On voit mal comment la Grande Loge d’York, qui entrait en sommeil au moment où les premières Loges étaient fondées en Amérique, aurait pu jouer un rôle dans le développement de la franc-maçonnerie américaine. Et même après son réveil en 1761, elle ne comptait que neuf Loges quand la Guerre d’Indépendance Américaine se termina en 1783. On lit parfois que les Loges militaires irlandaises auraient diffusé le Rite de la Grande Loge d’York sur le nouveau continent. Mais pourquoi l’auraient-elles fait, étant donné qu’elles dépendaient de la Grande Loge d’Irlande et disposaient de leur propre tradition maçonnique ?

 


La nécessité d’un nouveau rituel en Amérique s’imposa pour des raisons historiques. Lors de la Guerre d’Indépendance, les Loges dépendant de la Grande Loge de Londres (les "Modernes") prirent plutôt le parti de l’Angleterre, tandis que les "Anciens" rejoignirent plutôt le camp des Insurgés. Après l’Indépendance effective de 1783, beaucoup de Francs-maçons "Modernes" rentrèrent en Angleterre et les différentes Grandes Loges Provinciales de la Grande Loge de Londres finirent par fusionner avec leurs homologues de tradition "Ancienne". Le Rite d’York s’imposa alors comme le seul Rite pratiqué par les Grandes Loges des États formant l’Union.

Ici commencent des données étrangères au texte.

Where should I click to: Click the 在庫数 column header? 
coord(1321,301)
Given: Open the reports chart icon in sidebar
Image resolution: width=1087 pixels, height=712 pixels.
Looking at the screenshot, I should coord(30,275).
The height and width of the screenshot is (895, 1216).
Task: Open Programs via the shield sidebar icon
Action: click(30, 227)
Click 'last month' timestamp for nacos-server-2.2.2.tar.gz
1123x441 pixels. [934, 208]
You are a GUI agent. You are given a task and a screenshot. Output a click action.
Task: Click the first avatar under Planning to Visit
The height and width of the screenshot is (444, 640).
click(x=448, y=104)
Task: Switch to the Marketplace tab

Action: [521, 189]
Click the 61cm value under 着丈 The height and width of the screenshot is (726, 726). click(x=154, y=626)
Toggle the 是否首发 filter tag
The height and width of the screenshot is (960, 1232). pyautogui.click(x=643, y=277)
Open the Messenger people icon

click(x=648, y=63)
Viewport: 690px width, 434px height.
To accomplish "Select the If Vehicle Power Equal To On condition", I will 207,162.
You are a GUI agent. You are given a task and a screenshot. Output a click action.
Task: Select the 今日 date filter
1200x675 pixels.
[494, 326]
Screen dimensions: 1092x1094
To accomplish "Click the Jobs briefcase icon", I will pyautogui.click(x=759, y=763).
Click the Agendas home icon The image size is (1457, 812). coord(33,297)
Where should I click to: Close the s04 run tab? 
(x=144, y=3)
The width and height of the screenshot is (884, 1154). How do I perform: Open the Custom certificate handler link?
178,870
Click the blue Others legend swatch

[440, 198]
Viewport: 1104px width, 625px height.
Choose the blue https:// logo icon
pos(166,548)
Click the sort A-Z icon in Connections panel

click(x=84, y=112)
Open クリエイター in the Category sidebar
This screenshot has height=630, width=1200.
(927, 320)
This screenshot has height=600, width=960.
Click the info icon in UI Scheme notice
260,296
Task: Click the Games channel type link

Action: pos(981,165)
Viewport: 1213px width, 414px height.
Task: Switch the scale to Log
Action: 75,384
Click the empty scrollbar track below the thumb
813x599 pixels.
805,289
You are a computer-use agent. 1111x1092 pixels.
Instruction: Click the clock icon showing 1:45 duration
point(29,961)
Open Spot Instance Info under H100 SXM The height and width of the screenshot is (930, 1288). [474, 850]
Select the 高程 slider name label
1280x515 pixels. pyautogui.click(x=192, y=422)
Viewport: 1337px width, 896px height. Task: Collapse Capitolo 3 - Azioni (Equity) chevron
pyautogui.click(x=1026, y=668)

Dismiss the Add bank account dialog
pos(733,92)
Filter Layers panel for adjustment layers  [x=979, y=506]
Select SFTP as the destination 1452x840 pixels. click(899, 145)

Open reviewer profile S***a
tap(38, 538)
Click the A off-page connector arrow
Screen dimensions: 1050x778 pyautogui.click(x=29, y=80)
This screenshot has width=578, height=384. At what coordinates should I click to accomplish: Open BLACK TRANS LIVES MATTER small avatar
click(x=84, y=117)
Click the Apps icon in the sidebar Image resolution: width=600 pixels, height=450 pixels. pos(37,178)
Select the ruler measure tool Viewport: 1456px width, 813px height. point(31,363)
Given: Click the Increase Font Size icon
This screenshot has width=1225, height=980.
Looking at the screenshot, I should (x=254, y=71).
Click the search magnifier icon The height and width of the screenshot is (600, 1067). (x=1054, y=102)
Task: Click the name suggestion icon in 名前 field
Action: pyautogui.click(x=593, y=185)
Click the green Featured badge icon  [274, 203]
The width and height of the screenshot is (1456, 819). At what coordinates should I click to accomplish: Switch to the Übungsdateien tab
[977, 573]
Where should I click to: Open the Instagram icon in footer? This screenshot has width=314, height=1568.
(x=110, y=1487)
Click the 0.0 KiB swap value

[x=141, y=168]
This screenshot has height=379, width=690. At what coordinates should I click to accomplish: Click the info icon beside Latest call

Pourquoi le nom de Rite d’York ?


Si les francs-maçons qui se réclamaient de la Grande Loge d’York n’ont manifestement joué aucun rôle dans la diffusion de la franc-maçonnerie en Amérique, si le rituel qu’ils utilisaient à peu de chance d’avoir franchi l’Atlantique, pourquoi donc le Rite Américain porte-t-il ce nom de Rite d’York ?


Les francs-maçons américains ont sans doute choisi ce nom pour deux raisons. La première est que la Loge d’York, souvent mentionnée dans les "Old Charges", restait entourée de l’aura légendaire qui en ferait le berceau de la franc-maçonnerie.


La deuxième raison est plus diplomatique. Les Loges américaines étaient d’origine anglaise, irlandaise ou écossaise. Laquelle de ces tradition aurait la primauté dans les nouveaux États-Unis ? Les Grandes Loges des États américains ne pouvaient certainement pas se dénommer "Anglaises", c’est évident. Mais se dire "Irlandaises" ou "Écossaises" auraient introduit des particularismes propres au Royaume-Uni qui n’avaient plus de raison d’être dans la nouvelle République. La tradition d’York, qui prétend remonter à des temps immémoriaux, permettait de relier la nouvelle franc-maçonnerie américaine à la plus pure tradition maçonnique, sans pour autant citer le nom de l’Angleterre ni de Londres. 


C’est manifestement le statut mythique du nom même d’York qui a permis au Rite d’York de garder symboliquement le contact avec l’ancienne franc-maçonnerie anglaise, tout en ayant tourné le dos à l’Angleterre d’un point due vue historique et politique.